Les jeunes soldats apprennent, lorsqu'ils font leurs classes, qu'il ne faut jamais, en dehors des situations de combat, diriger une arme, même déchargée ou chargée à blanc, en direction d'une personne.

Il s'agit là, non seulement d'une précaution, mais d'un véritable réflexe vital à acquérir, car les armes, et particulièrement les armes automatiques, sont par définition des engins destinés à tuer, et leur emploi comporte inévitablement un risque mortel qui doit être réduit à sa plus simple expression au moyen de procédures rigoureuses.

Certains anciens se souviendront de ce qui se passait, lors des exercices de tir, lorsqu'un bleu, oubliant les consignes reçues, commettait l'erreur funeste de se retourner stupidement avec son arme chargée, pointée en direction de ses camarades. Il ne se voyait infliger aucun motif écrit, mais recevait  sur le champ du gradé instructeur, un grand coup de poing "dans la gueule."

La leçon se voulait salutaire et elle l'était : on n'a jamais vu un bleu ayant commis une faute aussi grave se lamenter sur son sort. Le coup de poing dans la figure n'était pas ressenti comme une brimade, c'était la juste punition d'un geste idiot qui avait mis en péril la vie des camarades. On buvait un bon coup ensemble à la cantine et l'incident était clos, on n'en parlait plus.

De nos jours, et c'est un sujet d'étonnement pour les anciens, il semble que ces sages principes de prudence aient été quelque peu perdus de vue.
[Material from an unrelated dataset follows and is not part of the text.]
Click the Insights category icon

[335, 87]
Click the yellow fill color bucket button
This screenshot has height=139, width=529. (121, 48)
Les exercices de tir à blanc sonr effectués, non seulement en présence de civils, mais on comprend que les tirs sont effectués en direction même des civils, afin de rendre les simulations encore plus réalistes.

Lorsque tous les blessés de Carcassonne seront rentrés chez eux, et, nous l'espérons de tout coeur, avec un minimum de séquelles, la question qui restera posée sera de savoir si, au delà de la faute d'un sous officier, il n'y a pas dans cette affaire, une erreur beaucoup plus générale, dans la conception technique de cette "Journée "Portes ouvertes", et de toutes celles qui pourraient être organisées dans les mêmes conditions.